Linda: So lab report model - we will need representation of person, subject of care, healthcare providers, healthcare organizations, locations. Tom - in openEHR, modeled like a cluster?

Tom: Yes - locations are part of the event-context. So we don't treat as a party. Not useful to treat as a party. Unless they are organizations. But if only saying activity took place in lab... that is what you have to record on the data.

Linda: Set of demographic models that we have - person, patient, organization, healthcare provider, healthcare provider individual and healthcare provider organization. OpenEHR - have more demographic models on CKM?

Tom: Yes - about 30 - go into CKM and you'll see it.

Galen: I have FHIM demographic models... Send to you?

Linda: Yes - I'll send out. OK - openEHR demographic models. The NEHTA sent me theirs. And thanks to Rahil for useful comparison - with HL7 v3 RIM, ISO 22220, EN13606...

Rahil: Used to be British 13940.

Linda: Galen - can you send me the - is it VA FHIM model?

Galen: No - Fed Health Architecture Model [FHIM]. I'll send to you.

Linda: We have HL7 file... ISO 13606 model, ISO 22220, Singapore [MOHH], and DCM (William sent me).

Gerard: 13606 - 2 types - Standard and draft model we are using. Our draft model is not based on 13606, but we are working on formal method of modeling archetypes. It exists as a Mindmap. Will have to be aligned with Consys...

Linda: So I will note that.

Gerard: I want to align as much as possible. In context of renewal of 13606, we will address demographics model again, but it looks like this will be a pattern of clusters and elements.

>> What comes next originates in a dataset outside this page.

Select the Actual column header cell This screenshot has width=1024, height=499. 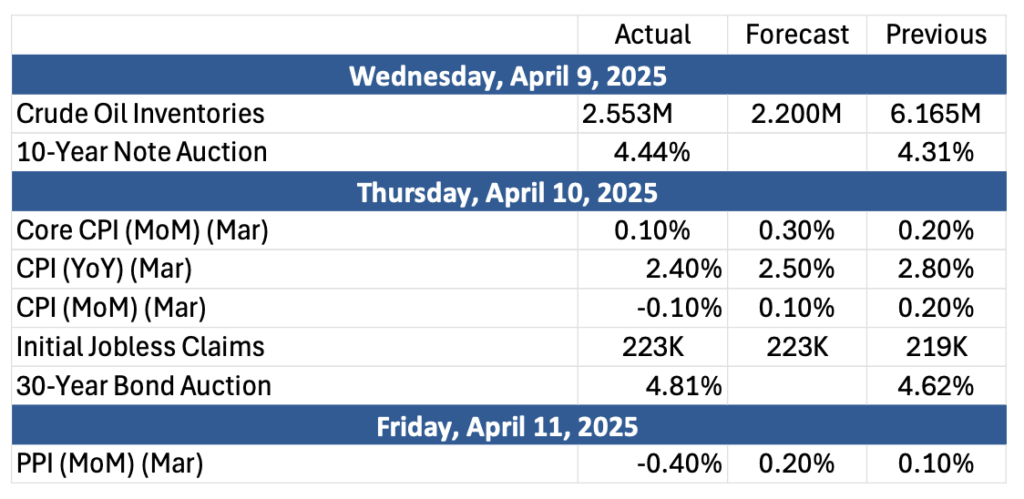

Rahil: The latest published version of demographics (we will call participants...) is not part of spreadsheet analysis. So, analysis not have current model since it resulted from this. If look at analysis worksheet, the mappings - the LRA participations. We got rid of 'CR_', and added the rules created... I'll have to send to you. You have what was proposed, not what was published. Resulted in LRA-participants model... So I will have to give you another column.

Linda: Thank you. Wanted to look at scope of Participation - performed, person, etc.